Ground-source heat pumps, also known as geothermal heat pumps, use the earth, groundwater or both to heat your home in the winter and cool it in the summer, and supply hot water. Ground-source heat pumps are more effective at heating homes during Canadian winters and provide greater energy savings than air-source heat pumps because in the winter underground temperatures are higher than air temperatures.
Ground source heating produce less CO2 than other forms of space heating systems.
What to Look For
- Find a qualified, licensed contractor who can access your home and your needs.
- There are two important energy efficiency ratings: the Heating Seasonal Performance Factor (HSPF) indicates its efficiency in the winter, and the Energy Efficiency Ratio (EER) indicates efficiency in the summer. In both cases the higher the number, the higher the efficiency.
Things to Consider
- Ground-source heat pumps are expensive and the installation process requires significant work and disruption to your garden, but they have a long life expectancy. The indoor components (the heat pump) typically last for 25 years, while the ground loops can last for more than 50 years.

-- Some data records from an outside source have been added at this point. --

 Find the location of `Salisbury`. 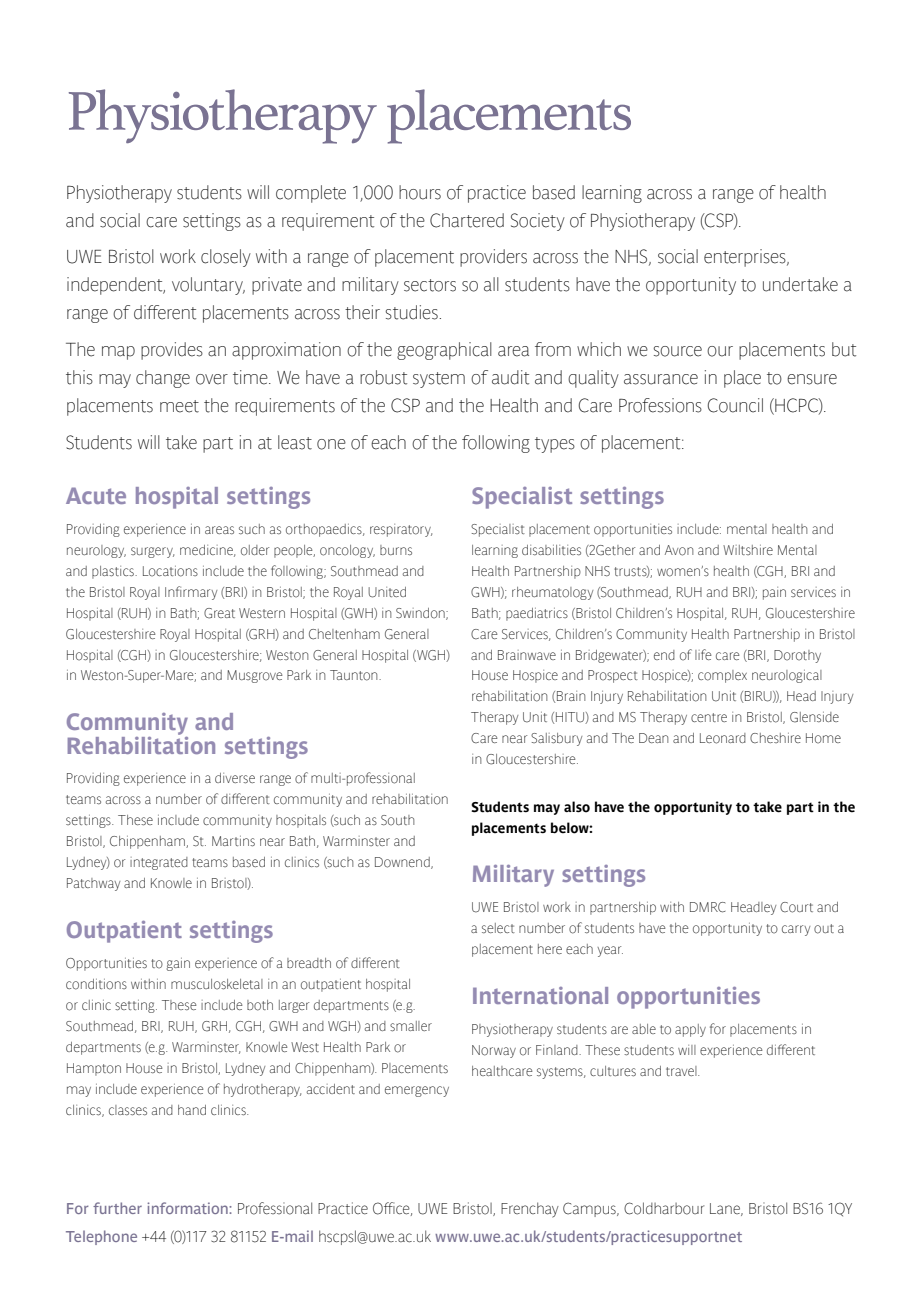

Salisbury is located at coordinates (556, 739).
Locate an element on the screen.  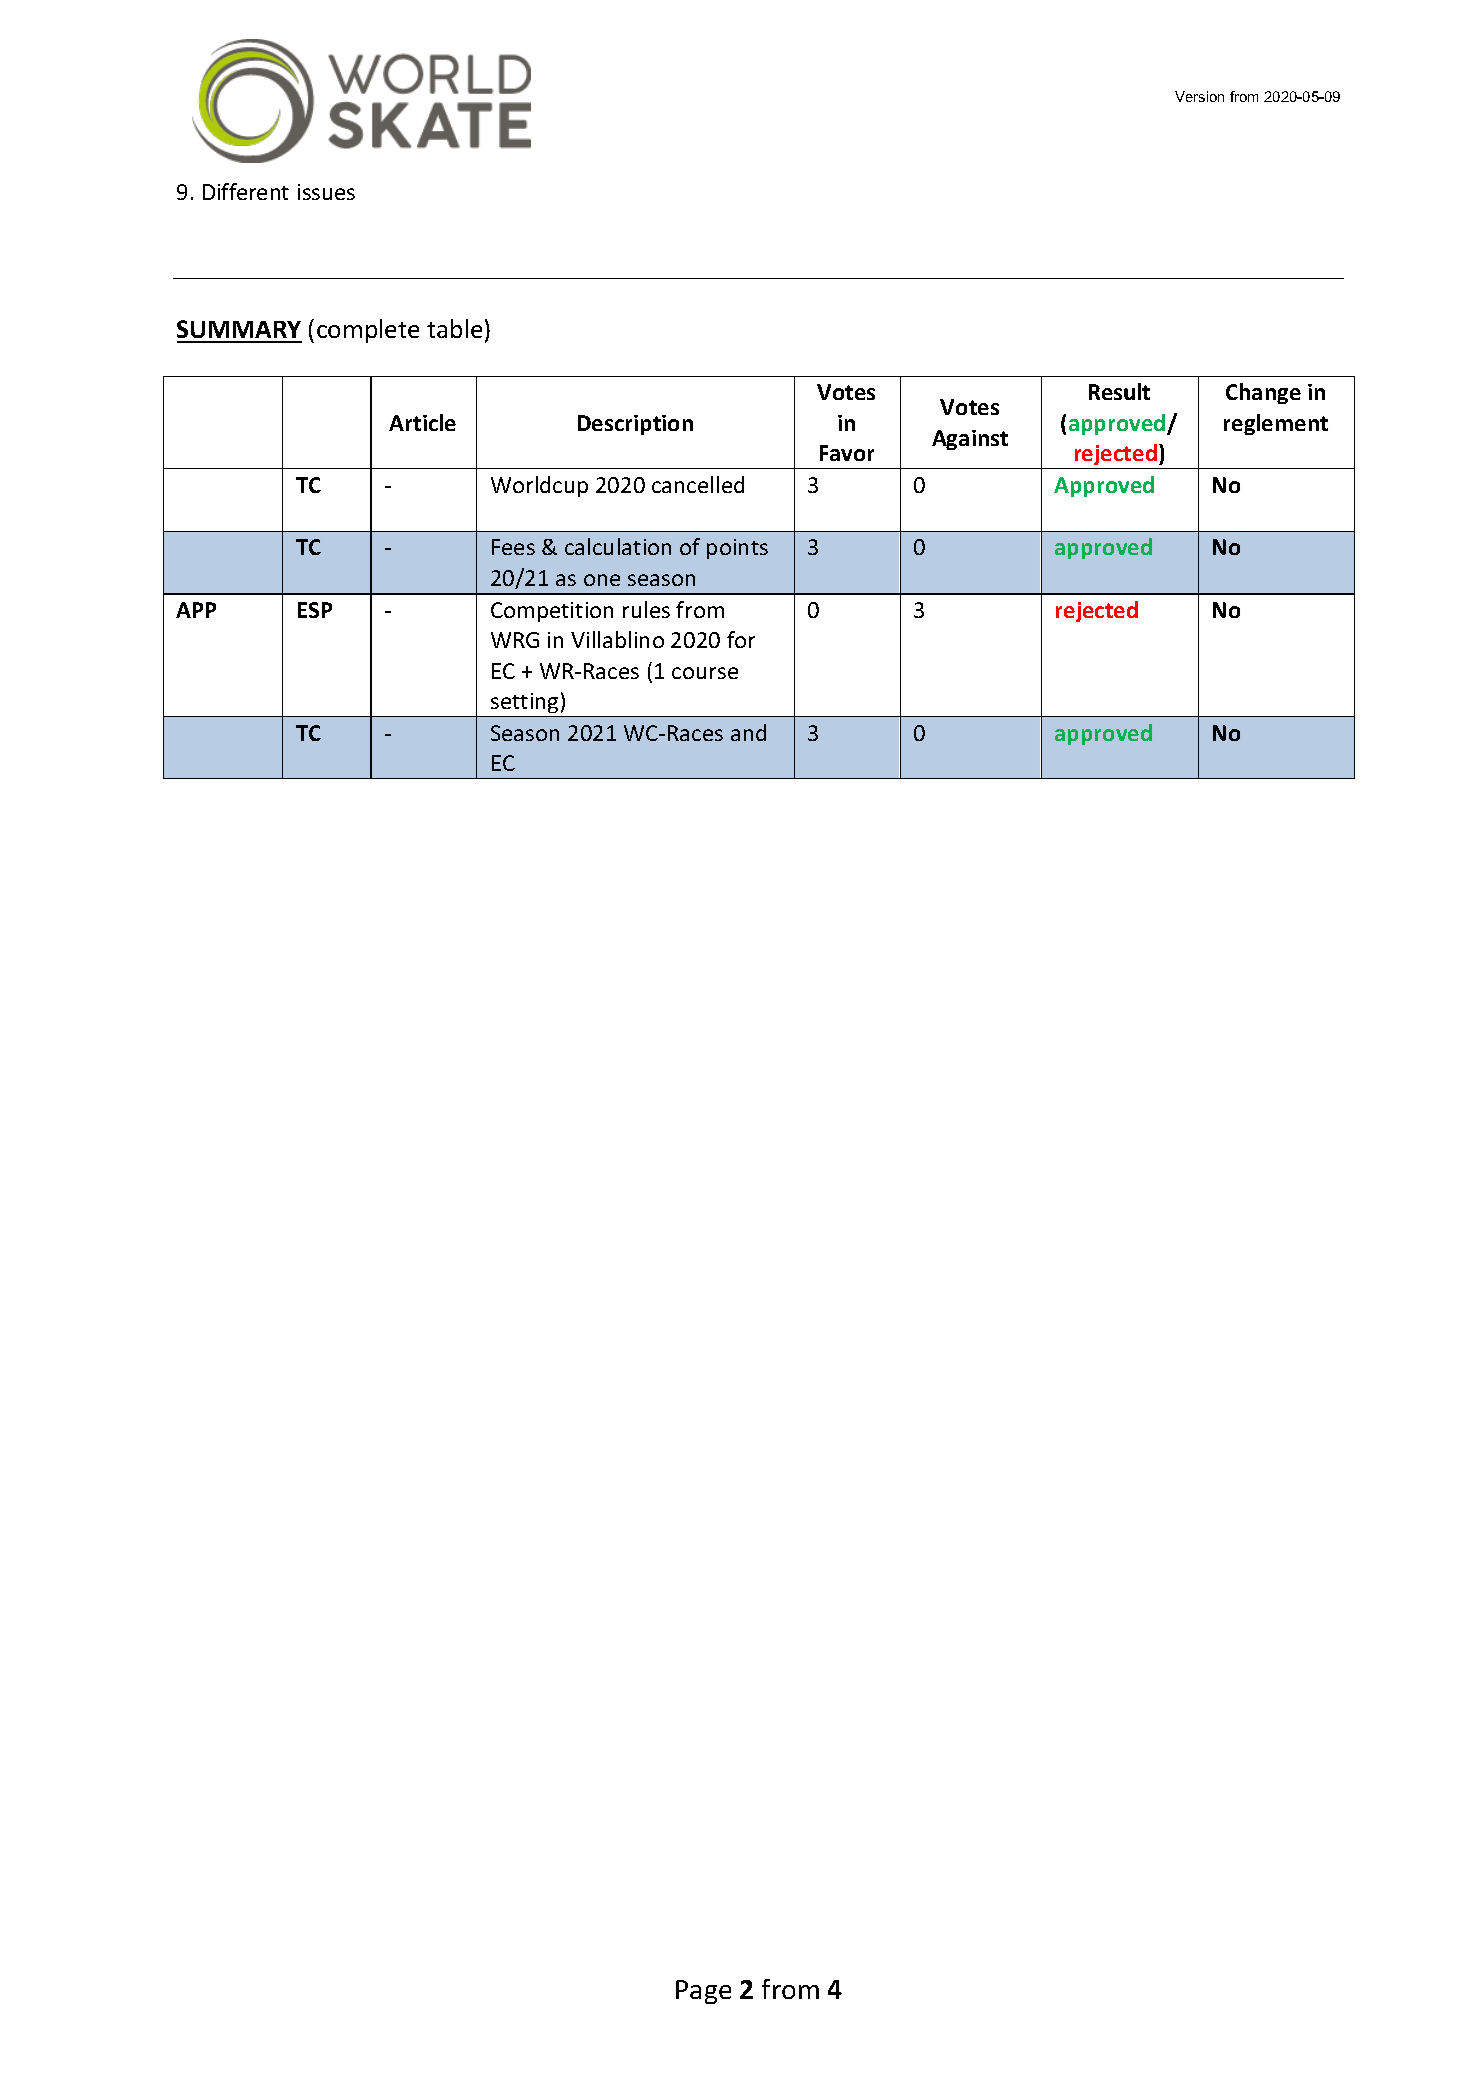
ESP is located at coordinates (315, 610).
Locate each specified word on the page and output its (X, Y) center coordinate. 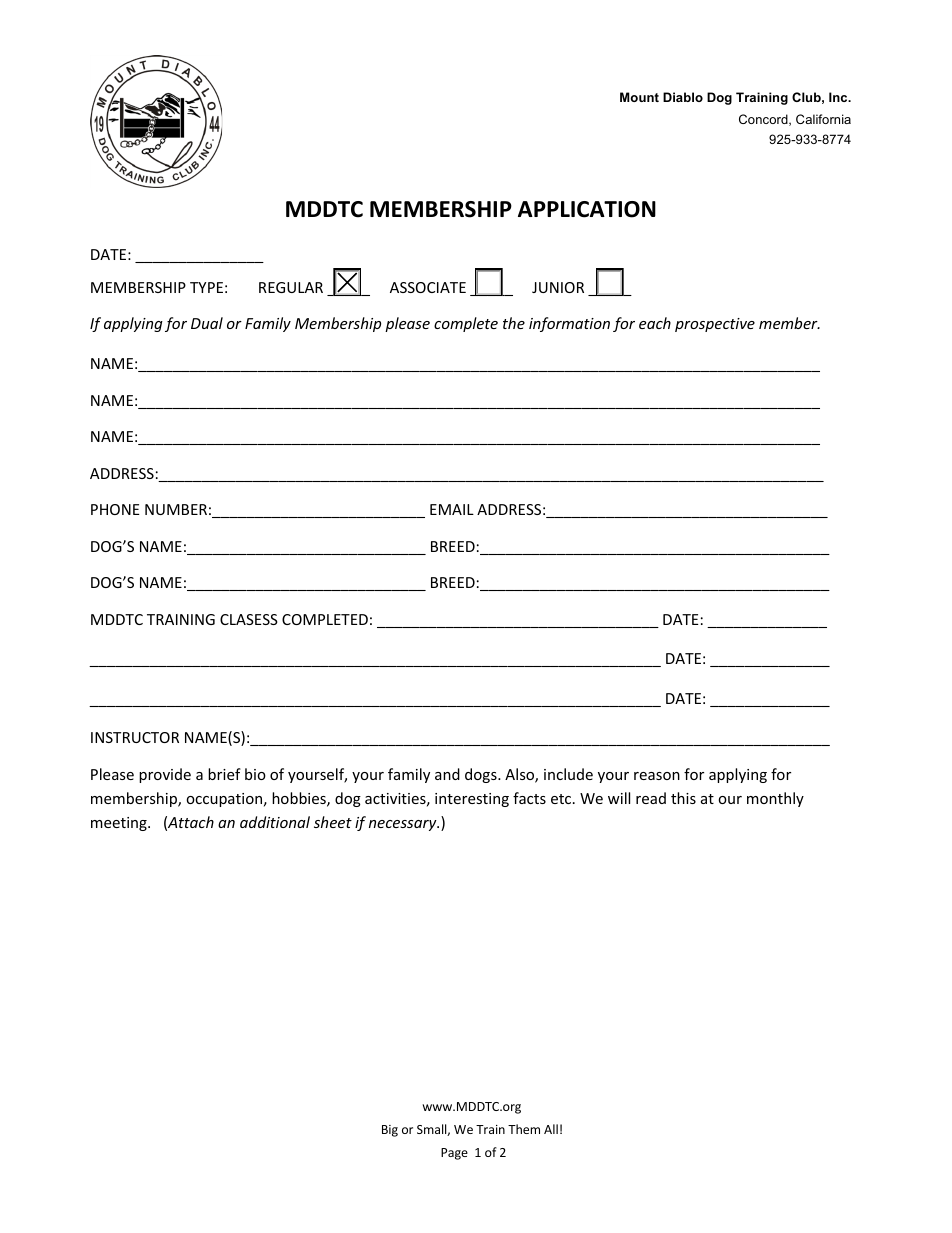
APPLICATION (587, 209)
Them (524, 1129)
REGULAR (291, 287)
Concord (764, 120)
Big (390, 1131)
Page (454, 1154)
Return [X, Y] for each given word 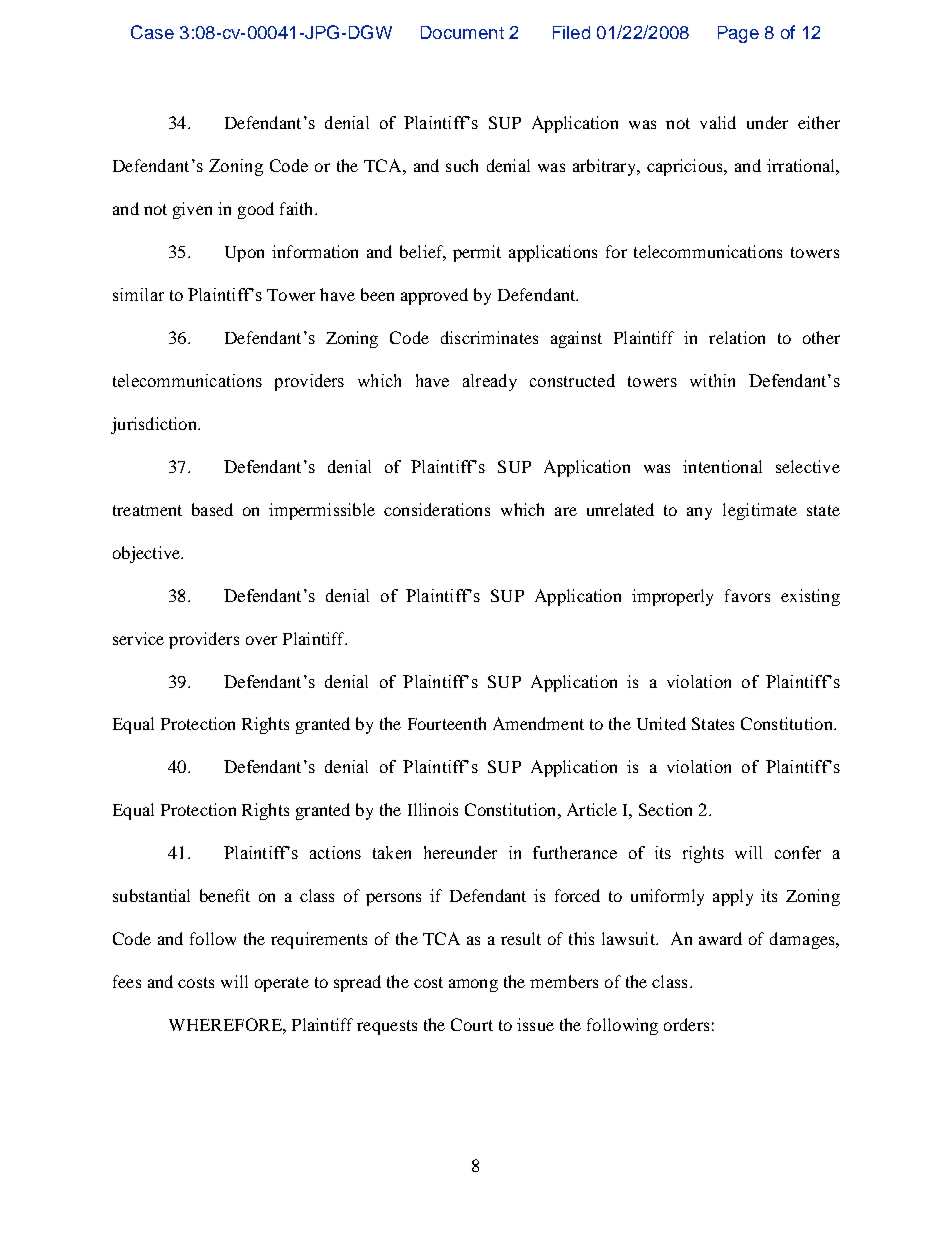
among [473, 985]
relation [737, 337]
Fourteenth [447, 723]
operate [282, 984]
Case [152, 32]
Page [738, 34]
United [661, 723]
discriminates [489, 337]
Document [462, 32]
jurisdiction [155, 425]
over [261, 640]
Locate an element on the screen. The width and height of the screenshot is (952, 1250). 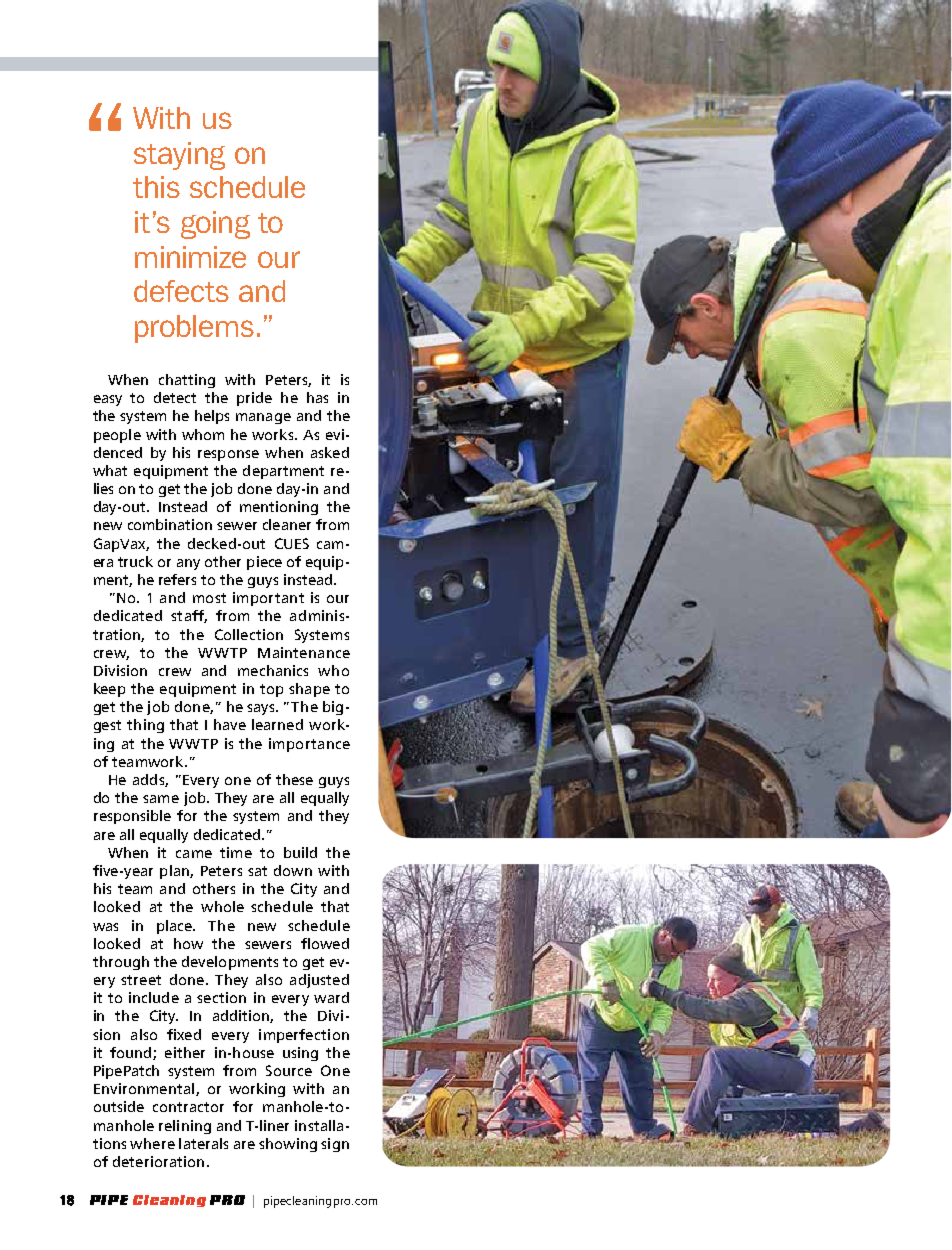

- Ground source heat pumps will generally heat your unit at a slightly lower temperature than a traditional gas or electric unit
- Pair your heat pump with a smart thermostat, to better manage energy use.
- Service your pump at the end of the summer, before the next heating season.
- Consider financing your home energy improvements through the City of Toronto’s Home Energy Loan Program (HELP).
- Get an EnerGuide home energy evaluation to help you understand how your home uses energy and identify all improvement opportunities.
- Check with your municipality, utility or retailer to see if rebates are available.
$20,000 – $40,000, including installation.